- INFORMACIÓN PROPORCIONADA -
---
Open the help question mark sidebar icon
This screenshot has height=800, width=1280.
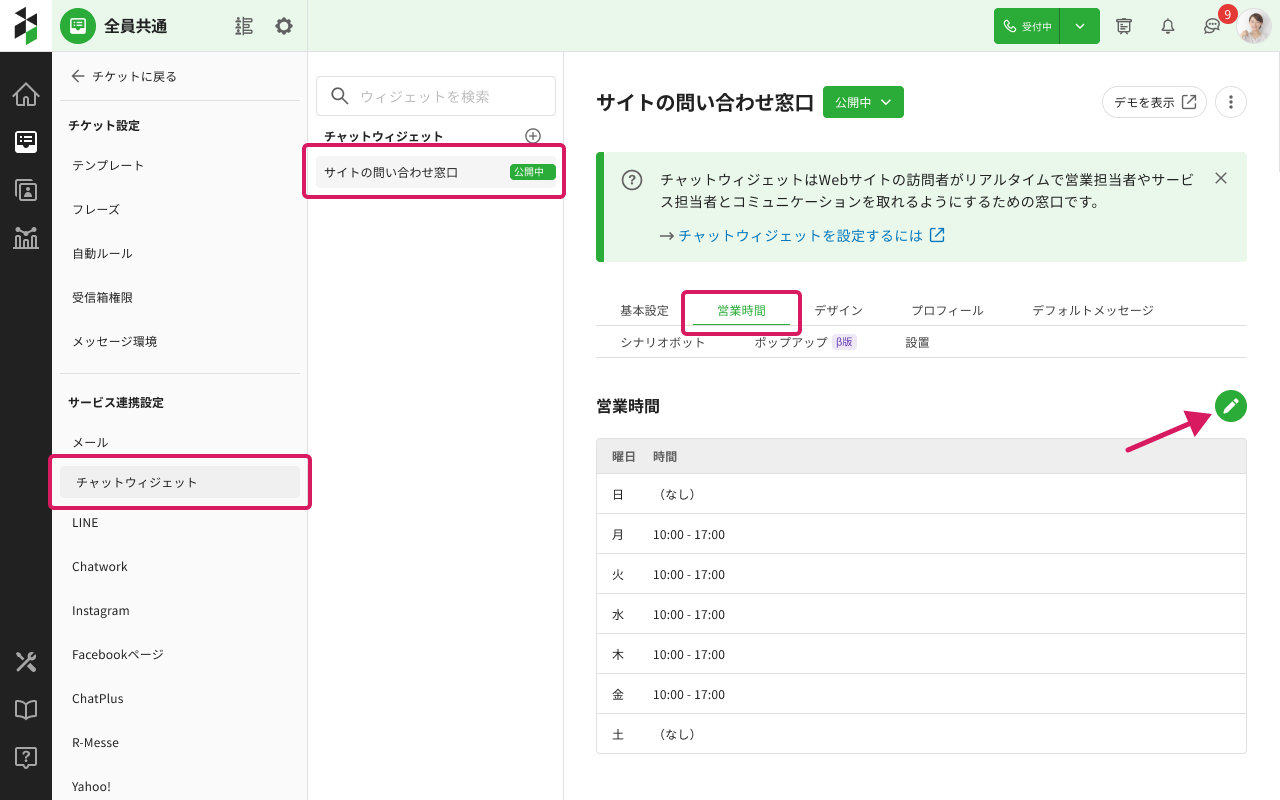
---
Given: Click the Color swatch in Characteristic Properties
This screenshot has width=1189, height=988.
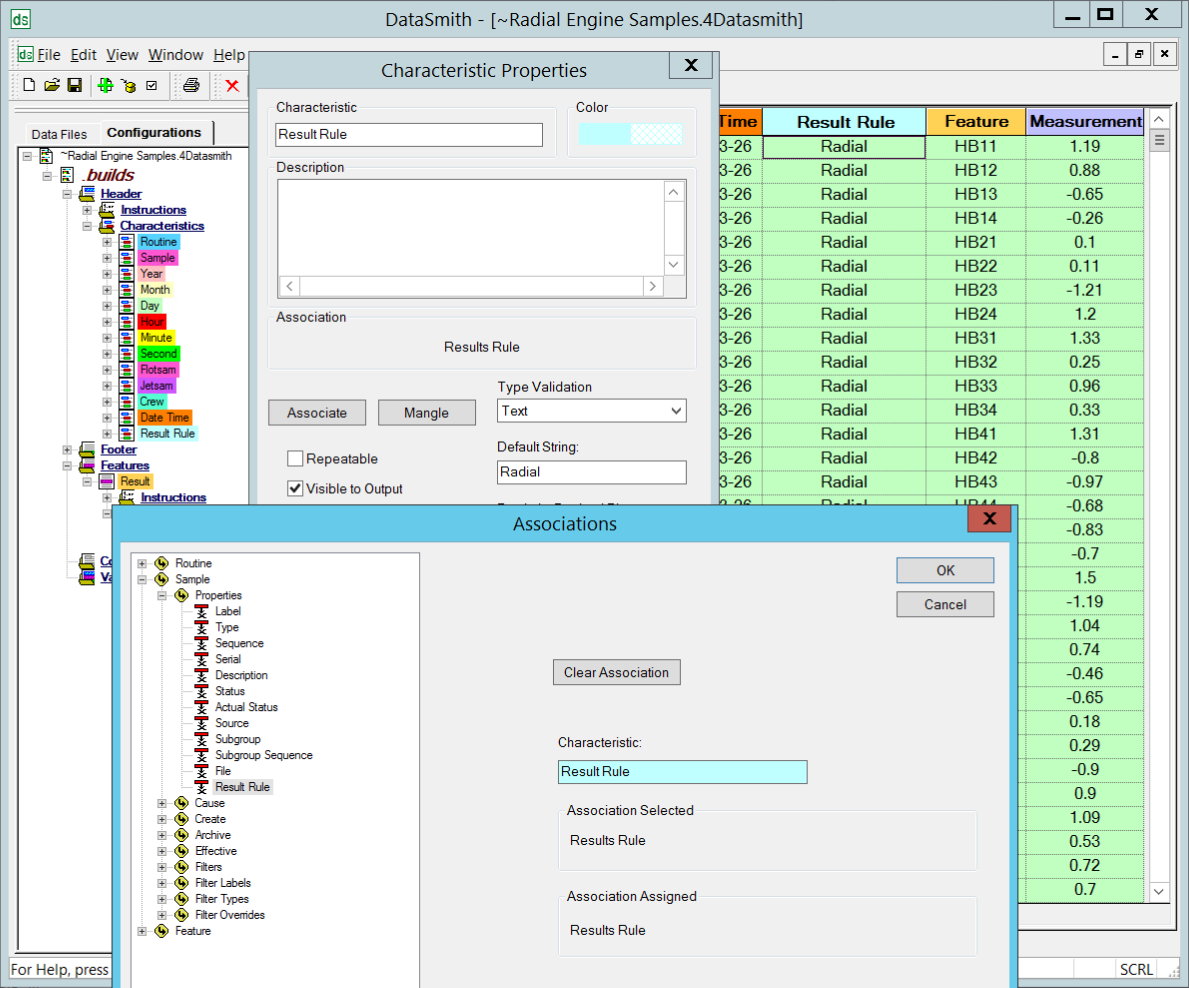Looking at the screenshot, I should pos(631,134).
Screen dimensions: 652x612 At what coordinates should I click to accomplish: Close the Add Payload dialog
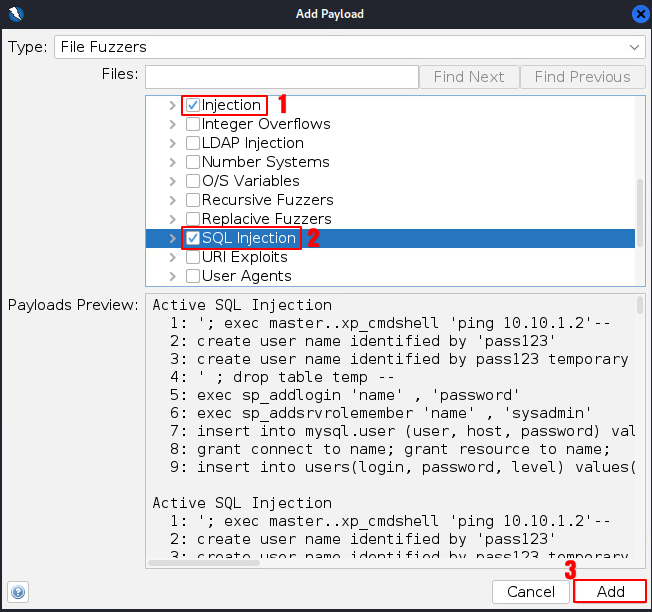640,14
---
- TAREA -
Indica cuántas líneas de los registros contienen la cadena "This", teniendo en cuenta mayúsculas y minúsculas. Responde solo con el número.

- RESPUESTA COMPLETA -
2